Fliegenlarven werden als "Wundbehandler" eingesetzt. Was bei vielen Patienten Staunen oder aber Ekel auslöst, ist eine höchst erfolgreiche Therapie, die schnell und effektiv anwendbar ist, wenn konventionelle Behandlungen und die konservative Chirurgie versagt.
Beim Ngamba Stamm der Aborigines in New South Wales werden Fliegenmaden in diesem Zusammenhang schon seit Jahrtausenden benutzt. Ein ähnliches Vorgehen dürfte auch bei den Mayas in Mittelamerika bekannt gewesen sein.
Naturtherapie wird Schulmedizin
Bereits 1928 führte der amerikanische Orthopäde Baer die Wundbehandlung mit Filiogenmaden in die Medizin ein und berichtete über sensationelle Heilungsraten bei juveniler Osteomyelitis und Ulzera.
Nach madeninduzierten Infektionen mit Chlostridien erkannte Baer als erster die Notwendigkeit, aus Sicherheitsgründen ausschließlich sterile Fliegenmaden zu verwenden. In der Literatur der 30-er Jahre finden sich einige Vorschläge zur Desinfektion der Fliegeneier und sterile Aufzucht der geschlüpften Maden.
Revival nach 40 Jahren Antibiotika
In den 40-iger Jahren lösten sehr bald die Einführung der Antibiotika die Madentherapie ab. Diese erfuhr erst wieder in den 80-iger Jahren durch Sherman und Pechter ein Revival in den USA. 1996 wurde die Wundbehandlung mit sterilen Fliegenlarven der Gattung Lucilia serjacta zur Behandlung chronischer und akuter Infektionen eingesetzt.

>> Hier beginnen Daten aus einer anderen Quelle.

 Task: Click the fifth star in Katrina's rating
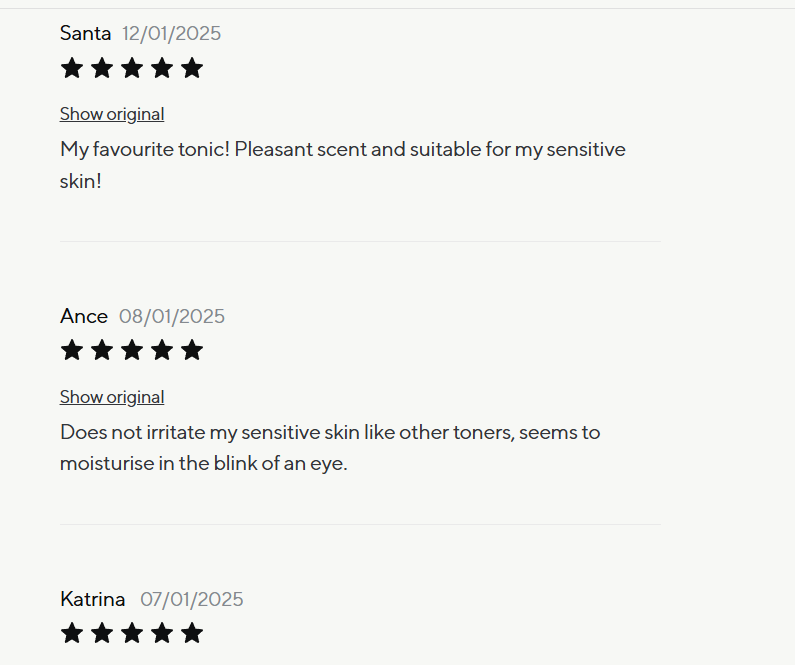click(192, 633)
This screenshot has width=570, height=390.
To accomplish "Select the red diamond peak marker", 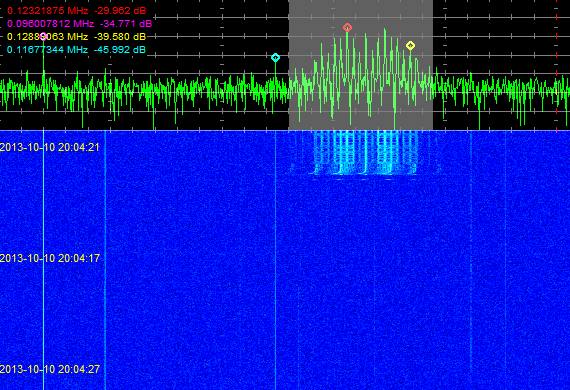I will tap(347, 27).
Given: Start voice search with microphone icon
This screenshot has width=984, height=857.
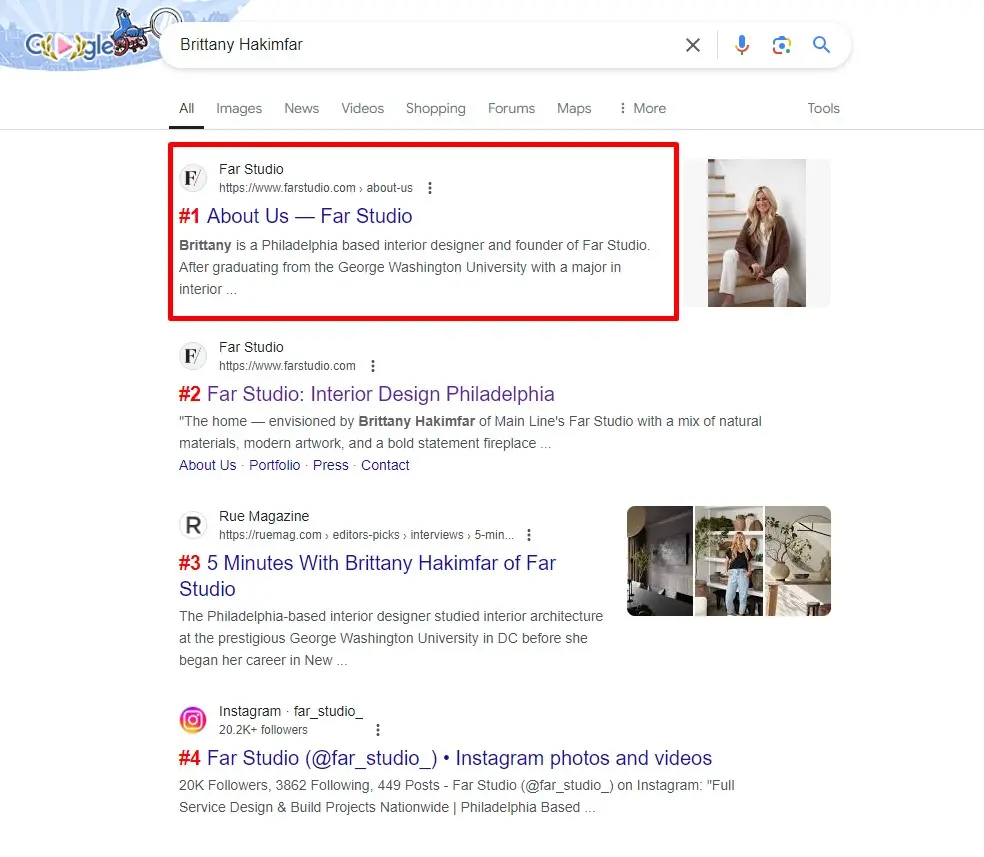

Einsatz in Österreich und Deutschland
In Österreich wurde diese Therapieform von Dr Monika Graninger und Dr Martin Grassberger an der Abteilung für Angiologie am Wiener Allgemeinen Krankenhaus für die heutige moderne Medizin adaptiert. Professor Christian Reiter, Gerichtsmediziner am Wiener AKH und passionierter Homöopath, war an dieser außergewöhnlichen Art der Therapie sehr interessiert. Er und sein Forschungsteam arbeiten mit einer deutschen Firma zusammen und sind sehr erfolgreich in der "Herstellung" von sterilen Maden. Diese fanden am Wiener AKH ihren Einsatz.
In Deutschland gilt Wim Fleischmann, Chirurg am Bietigheimer Krankenhaus als Vorreiter dieser zwar etwas "schaurigen" aber erfolgreichen Therapie. Seit 3 Jahren arbeitet er am Projekt "Wundheilung durch Madden". Auch Mediziner an den Universitäten von Jena, Berlin und Freiburg setzen Maden ein.
Die Maden-Methode
Nach Isolierung der Madeneier folgt eine Desinfektion der Eierschale. Die frischgeschlüpten Maden werden auf sterilen Nährböden bebrütet. Nach etwa 2 Tagen stehen die Maden zur Einbringung in die Wunde zur Verfügung. Die Wunde wird mit steriler Ringerlösung gereinigt. Ausgedehnte Nekrosen werden wenn notwendig mit einem Skalpell entfernt.
Dann werden 3 Maden pro Quadratzentimeter auf die Wundoberfläche aufgetragen und am Entkommen gehindert, indem ein feinmaschiges Netz auf die Adhsivstreifen des Wundrandes aufgeklebt werden. Es ist wichtig, daß die Maden viel Luft bekommen, um sie am Leben zu erhalten. Die optimale Behandlungsdauer beträgt 3-4 Tage. Der größte Teil der Patienten, die sich der Larventherapie unterziehen, berichtet über die Elimination oder Reduktion des Wundschmerzes.
Indikationen der Madenbehandlung
Maden reinigen die Wunde und stimulieren die Granulationsgewebsbildung, da die sie Enzyme freisetzen, die wiederum die Nekrolyse fördern.
Diese Wundbehandlung eignet sich besonders für Ulkusbildungen mit schmierigem Wundbelag. Dazu zählen Ulzera bei Diabetes, Verbrennungen, Wundinfektionen und bei arteriellen Verschlußkrankheiten (PAVK). Bei PAVK muß zuerst die periphere arterielle Durchblutung verbessert werden, bevor die Biochirurgie zum Einsatz kommen kann.